▶ [The problem]: Give back every record below precisely as written.

▶ [Provided data]:
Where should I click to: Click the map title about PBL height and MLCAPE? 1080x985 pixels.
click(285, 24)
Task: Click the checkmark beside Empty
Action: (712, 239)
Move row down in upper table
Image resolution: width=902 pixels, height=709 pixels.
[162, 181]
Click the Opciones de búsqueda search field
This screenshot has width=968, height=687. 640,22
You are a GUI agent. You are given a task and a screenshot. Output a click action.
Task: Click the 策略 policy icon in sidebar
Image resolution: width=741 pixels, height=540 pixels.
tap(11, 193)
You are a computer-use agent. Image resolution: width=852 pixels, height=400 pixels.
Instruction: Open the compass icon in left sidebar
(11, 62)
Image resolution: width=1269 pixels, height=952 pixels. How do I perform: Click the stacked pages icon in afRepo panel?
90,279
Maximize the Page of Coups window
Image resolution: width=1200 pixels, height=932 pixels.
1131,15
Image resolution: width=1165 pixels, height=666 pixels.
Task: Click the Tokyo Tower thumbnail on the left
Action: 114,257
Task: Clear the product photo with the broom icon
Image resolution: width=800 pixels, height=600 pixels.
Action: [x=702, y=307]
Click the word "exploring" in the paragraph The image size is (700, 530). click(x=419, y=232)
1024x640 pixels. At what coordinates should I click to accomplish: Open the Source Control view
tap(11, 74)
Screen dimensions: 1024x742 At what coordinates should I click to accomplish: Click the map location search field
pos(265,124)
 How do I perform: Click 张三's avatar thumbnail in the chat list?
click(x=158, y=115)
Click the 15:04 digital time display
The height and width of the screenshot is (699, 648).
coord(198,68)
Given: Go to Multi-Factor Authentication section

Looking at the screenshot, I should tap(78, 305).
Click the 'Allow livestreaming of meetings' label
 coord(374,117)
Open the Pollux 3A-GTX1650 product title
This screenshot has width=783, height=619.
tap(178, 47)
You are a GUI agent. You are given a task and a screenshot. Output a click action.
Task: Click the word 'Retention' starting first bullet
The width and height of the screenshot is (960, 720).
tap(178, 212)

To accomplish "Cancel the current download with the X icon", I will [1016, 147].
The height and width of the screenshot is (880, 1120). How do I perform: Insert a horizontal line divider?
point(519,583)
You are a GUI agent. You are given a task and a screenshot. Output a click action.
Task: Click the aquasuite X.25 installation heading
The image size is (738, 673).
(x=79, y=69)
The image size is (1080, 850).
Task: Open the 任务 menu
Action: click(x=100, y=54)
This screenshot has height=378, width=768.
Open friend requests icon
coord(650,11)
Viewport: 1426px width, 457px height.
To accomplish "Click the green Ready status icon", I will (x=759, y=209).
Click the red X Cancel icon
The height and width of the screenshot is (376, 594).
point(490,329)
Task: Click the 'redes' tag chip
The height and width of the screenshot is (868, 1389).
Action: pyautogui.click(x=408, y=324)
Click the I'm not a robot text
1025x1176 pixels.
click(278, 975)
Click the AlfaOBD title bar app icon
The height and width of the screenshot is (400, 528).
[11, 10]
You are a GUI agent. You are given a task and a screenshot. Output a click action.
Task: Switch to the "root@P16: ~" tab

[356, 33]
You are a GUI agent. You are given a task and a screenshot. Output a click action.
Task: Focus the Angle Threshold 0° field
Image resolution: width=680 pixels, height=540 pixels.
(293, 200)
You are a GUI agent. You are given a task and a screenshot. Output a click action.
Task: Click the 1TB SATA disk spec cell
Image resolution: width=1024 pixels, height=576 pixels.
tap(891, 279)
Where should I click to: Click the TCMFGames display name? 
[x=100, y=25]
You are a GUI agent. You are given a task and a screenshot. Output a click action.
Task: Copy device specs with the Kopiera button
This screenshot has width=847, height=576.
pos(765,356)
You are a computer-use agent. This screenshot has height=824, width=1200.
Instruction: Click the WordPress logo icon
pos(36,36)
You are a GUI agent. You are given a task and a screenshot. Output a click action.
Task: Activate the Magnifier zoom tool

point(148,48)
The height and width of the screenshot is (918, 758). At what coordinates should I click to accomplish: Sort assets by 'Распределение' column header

▶ [Result below]:
Where should I click to: Click the map title about PBL height and MLCAPE? 1080x985 pixels.
click(285, 24)
Task: Click the checkmark beside Empty
Action: (712, 239)
Move row down in upper table
Image resolution: width=902 pixels, height=709 pixels.
[162, 181]
Click the Opciones de búsqueda search field
This screenshot has width=968, height=687. 640,22
You are a GUI agent. You are given a task and a screenshot. Output a click action.
Task: Click the 策略 policy icon in sidebar
Image resolution: width=741 pixels, height=540 pixels.
tap(11, 193)
You are a computer-use agent. Image resolution: width=852 pixels, height=400 pixels.
Instruction: Open the compass icon in left sidebar
(11, 62)
Image resolution: width=1269 pixels, height=952 pixels. How do I perform: Click the stacked pages icon in afRepo panel?
90,279
Maximize the Page of Coups window
Image resolution: width=1200 pixels, height=932 pixels.
1131,15
Image resolution: width=1165 pixels, height=666 pixels.
Task: Click the Tokyo Tower thumbnail on the left
Action: 114,257
Task: Clear the product photo with the broom icon
Image resolution: width=800 pixels, height=600 pixels.
Action: [x=702, y=307]
Click the word "exploring" in the paragraph The image size is (700, 530). click(x=419, y=232)
1024x640 pixels. At what coordinates should I click to accomplish: Open the Source Control view
tap(11, 74)
Screen dimensions: 1024x742 At what coordinates should I click to accomplish: Click the map location search field
pos(265,124)
 How do I perform: Click 张三's avatar thumbnail in the chat list?
click(x=158, y=115)
Click the 15:04 digital time display
The height and width of the screenshot is (699, 648).
coord(198,68)
Given: Go to Multi-Factor Authentication section

Looking at the screenshot, I should tap(78, 305).
Click the 'Allow livestreaming of meetings' label
 coord(374,117)
Open the Pollux 3A-GTX1650 product title
This screenshot has width=783, height=619.
tap(178, 47)
You are a GUI agent. You are given a task and a screenshot. Output a click action.
Task: Click the word 'Retention' starting first bullet
The width and height of the screenshot is (960, 720).
tap(178, 212)

To accomplish "Cancel the current download with the X icon", I will [1016, 147].
The height and width of the screenshot is (880, 1120). How do I perform: Insert a horizontal line divider?
point(519,583)
You are a GUI agent. You are given a task and a screenshot. Output a click action.
Task: Click the aquasuite X.25 installation heading
The image size is (738, 673).
(x=79, y=69)
The image size is (1080, 850).
Task: Open the 任务 menu
Action: click(x=100, y=54)
This screenshot has height=378, width=768.
Open friend requests icon
coord(650,11)
Viewport: 1426px width, 457px height.
To accomplish "Click the green Ready status icon", I will (x=759, y=209).
Click the red X Cancel icon
The height and width of the screenshot is (376, 594).
point(490,329)
Task: Click the 'redes' tag chip
The height and width of the screenshot is (868, 1389).
Action: pyautogui.click(x=408, y=324)
Click the I'm not a robot text
1025x1176 pixels.
click(278, 975)
Click the AlfaOBD title bar app icon
The height and width of the screenshot is (400, 528).
[11, 10]
You are a GUI agent. You are given a task and a screenshot. Output a click action.
Task: Switch to the "root@P16: ~" tab

[356, 33]
You are a GUI agent. You are given a task and a screenshot. Output a click action.
Task: Focus the Angle Threshold 0° field
Image resolution: width=680 pixels, height=540 pixels.
(293, 200)
You are a GUI agent. You are given a task and a screenshot. Output a click action.
Task: Click the 1TB SATA disk spec cell
Image resolution: width=1024 pixels, height=576 pixels.
tap(891, 279)
Where should I click to: Click the TCMFGames display name? 
[x=100, y=25]
You are a GUI agent. You are given a task and a screenshot. Output a click action.
Task: Copy device specs with the Kopiera button
This screenshot has width=847, height=576.
pos(765,356)
You are a computer-use agent. This screenshot has height=824, width=1200.
Instruction: Click the WordPress logo icon
pos(36,36)
You are a GUI agent. You are given a task and a screenshot. Output a click action.
Task: Activate the Magnifier zoom tool

point(148,48)
The height and width of the screenshot is (918, 758). At what coordinates should I click to accomplish: Sort assets by 'Распределение' column header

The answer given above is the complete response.